Eine Studie untersucht politische Morde der Militärjunta und der Rebellen. Es gab über 6.000 tote Zivilisten in den 20 Monaten nach dem Putsch​.

25. Juni 2023: Beerdigung von Opfern eines Luftangriffs bei Pasuang im östlichen Kayah-Staat Foto: Foto: ap

Bangkok taz | Drei Monate hielt es der junge Hauptmann nach dem Putsch von Myanmars Generälen gegen die Friedensikone Aung San Suu Kyi am 1. Februar 2021 noch bei der mordenden Armee des südostasiatischen Landes aus. Dann wechselte „Saigon“, so der spätere Deckname des schmächtigen Karrieresoldaten, die Seiten und schloss sich der Gruppe „Warriors of Liberation“ (kurz: Wolf) in der Magwe-Region, einer der gewalttätigsten Regionen des Landes, an.
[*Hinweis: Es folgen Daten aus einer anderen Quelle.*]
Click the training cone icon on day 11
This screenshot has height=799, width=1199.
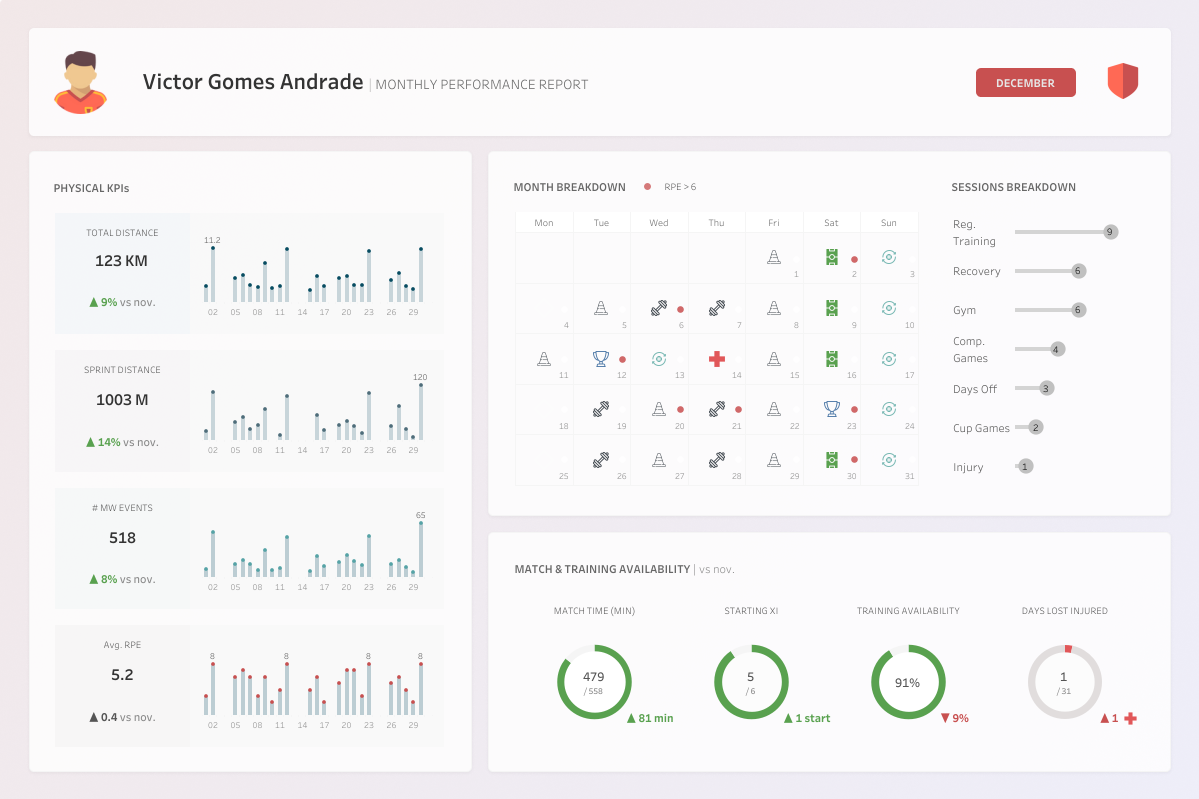click(543, 359)
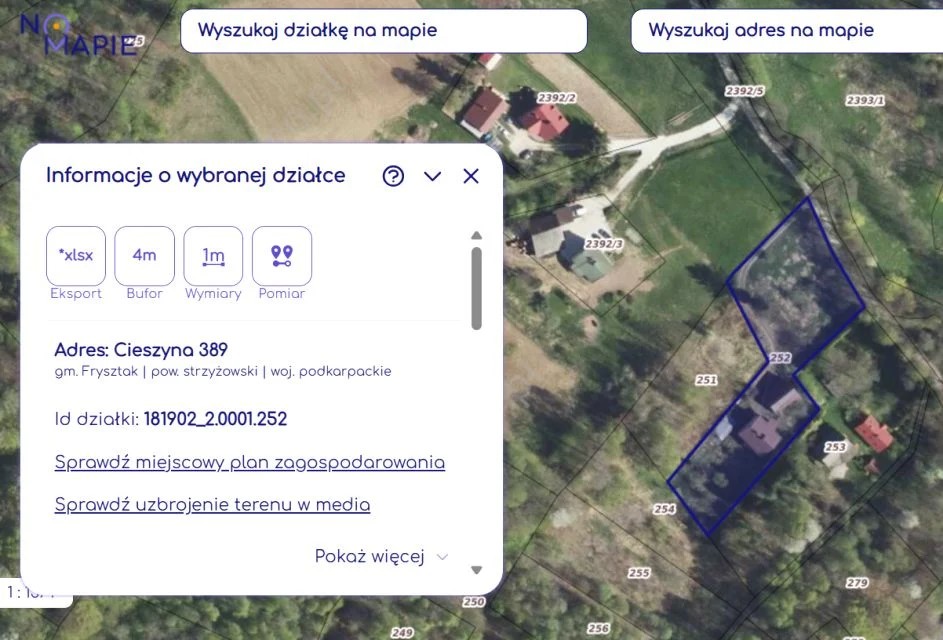The height and width of the screenshot is (640, 943).
Task: Focus the Wyszukaj działkę na mapie field
Action: pyautogui.click(x=384, y=31)
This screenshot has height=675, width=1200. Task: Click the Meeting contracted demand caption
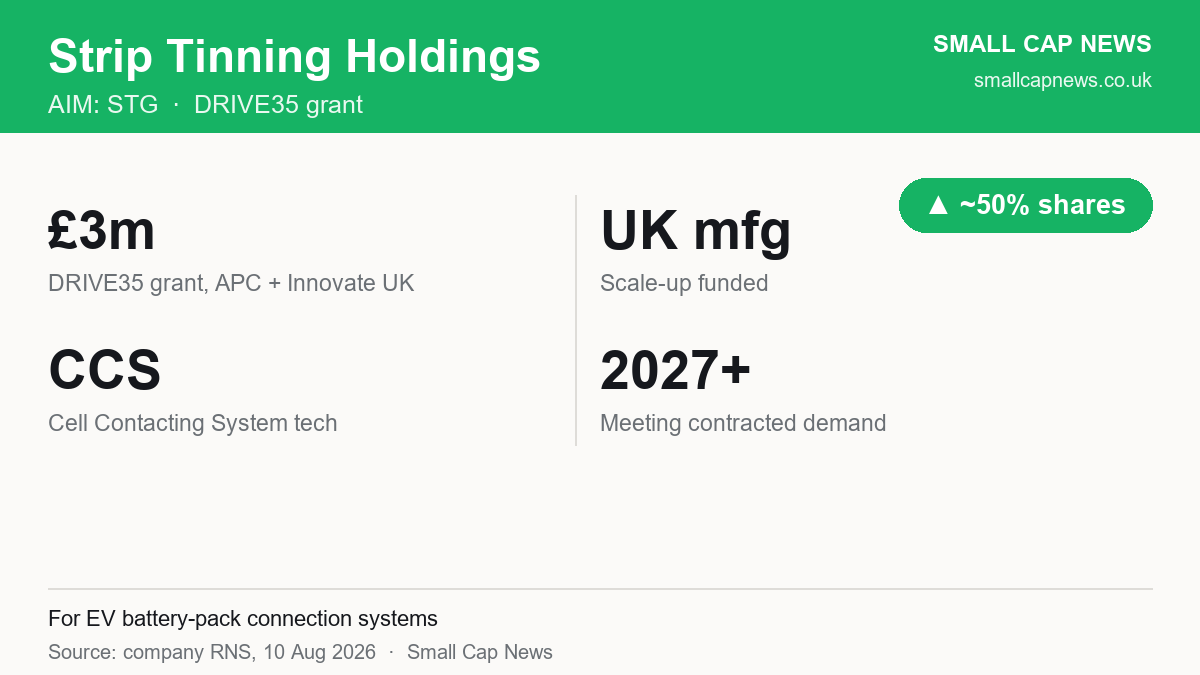coord(743,423)
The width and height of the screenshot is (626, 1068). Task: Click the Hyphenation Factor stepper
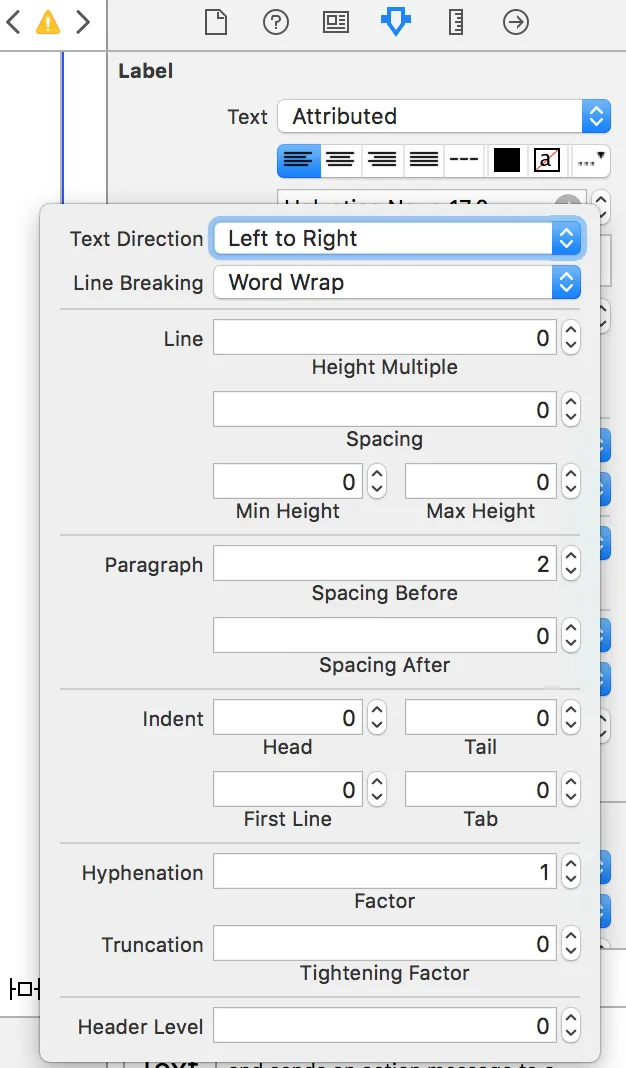571,873
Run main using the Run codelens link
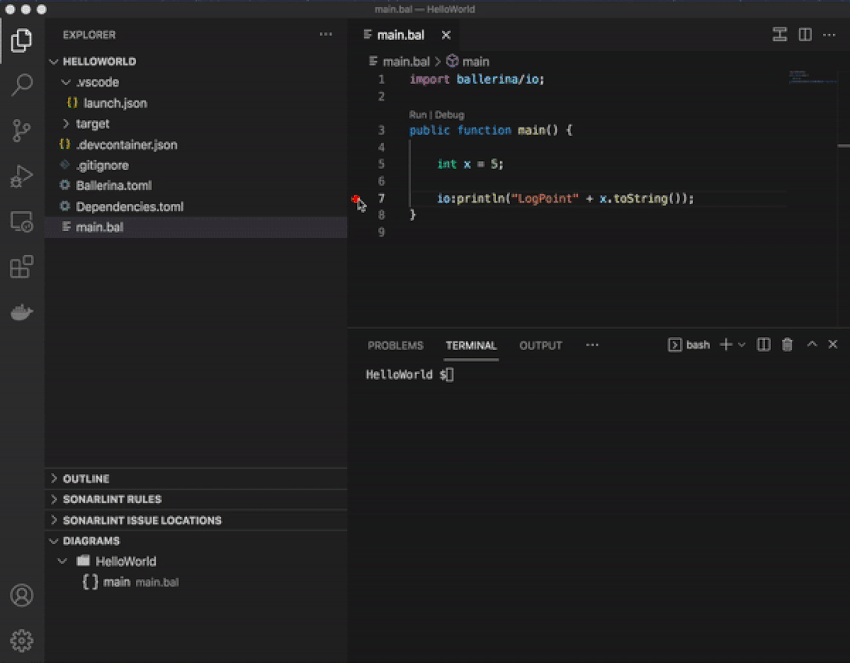 click(x=417, y=114)

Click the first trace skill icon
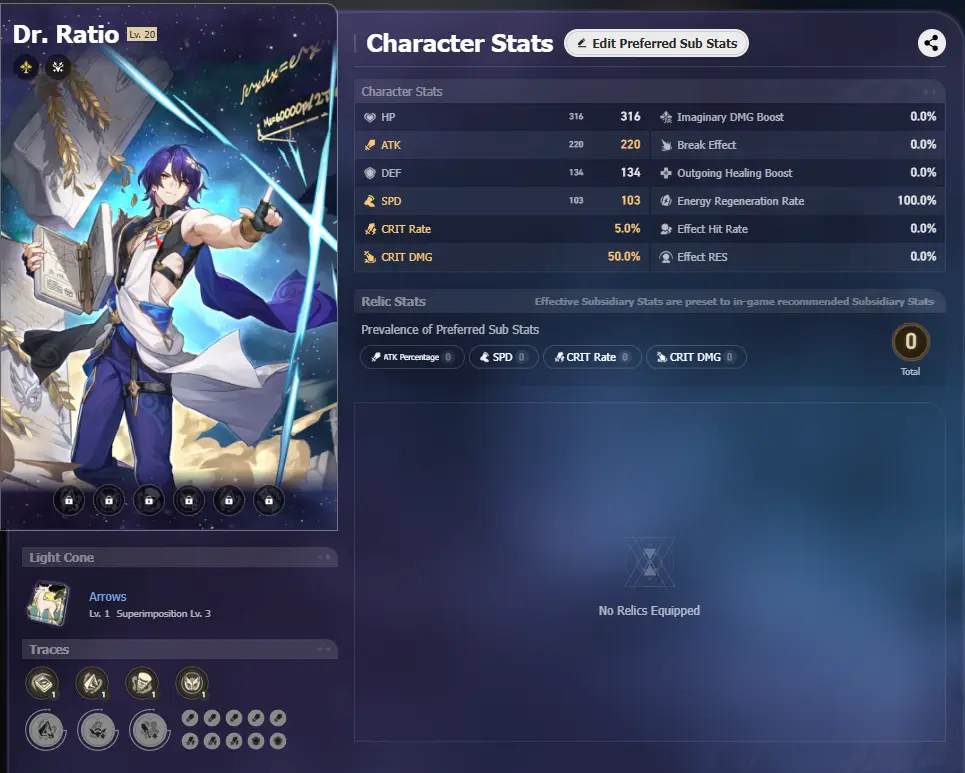(42, 683)
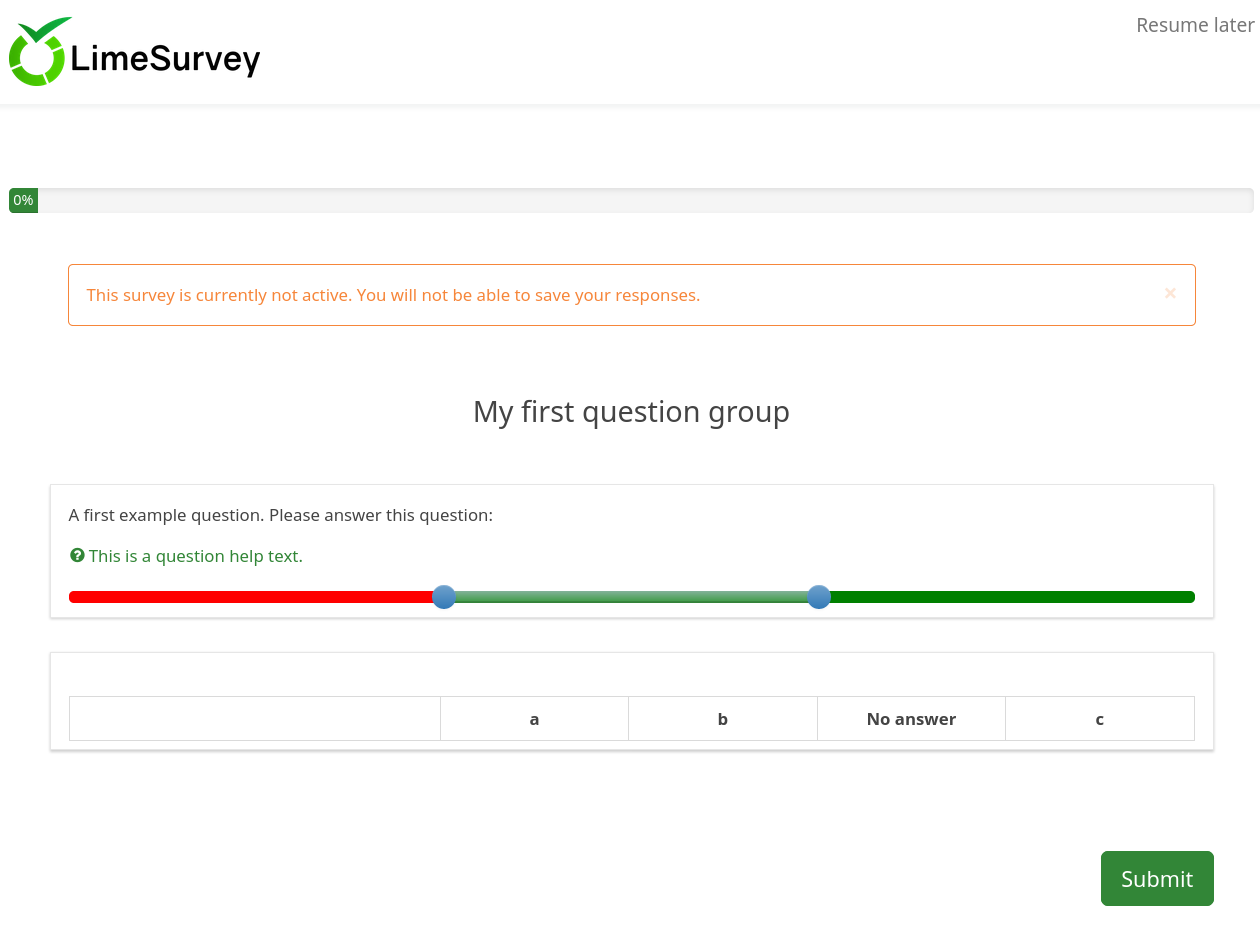Click the middle slider segment between handles
The image size is (1260, 939).
631,597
Rund zweieinhalb Jahre nach dem Putsch büßt Aung San Suu Kyi eine von der Junta verhängte Haftstrafe von 30 Jahren wegen fadenscheiniger Vorwürfe ab. „Saigon“ wiederum wird samt sechs Mitstreitern seiner Wolf-Kampfgruppe seit dem 11. April dieses Jahres von der ethnischen Rebellengruppe „Karen Independence Army“ (KIA) festgehalten.

„Wir haben Beweise, dass er gefoltert wurde und mit Elektroschocks drangsaliert wird“, sagt May (Name geändert), eine Bekannte des früheren Captains, Ende Juni gegenüber der taz. „Es gibt kein ordentliches Verfahren. Das ist Irrsinn. Wir kämpfen in einer Revolution für Gerechtigkeit und wenden die gleichen bestialischen Methoden wie die Militärjunta an.“ Tatsächlich scheinen die Vorwürfe gegen den Captain eher fadenscheinig zu sein.

Wie das Exilnachrichtenportal Irrawaddy, das auch ein Foto des schmächtigen Kommandeurs der Wölfe veröffentlichte, berichtete, verkrachten „Saigon“ und seine Mitstreiter sich mit U Maung Maung Wan, einem Veteranen der nach den Aufständen im Jahr 1988 benannten 88er-Widerstandsbewegung.

Misstrauen, Spionagevorwürfe, politische Morde

Der hatte kurz nach dem Putsch das sogenannte „Peoples Militia Strategy Advisory Bureau“ (PMSAB) gegründet. Von ihm und einem Mann namens Ko Min Maung Maung, einem anderen Deserteur des Juntamilitärs, stammen demnach die Spionagevorwürfe gegen „Saigon“.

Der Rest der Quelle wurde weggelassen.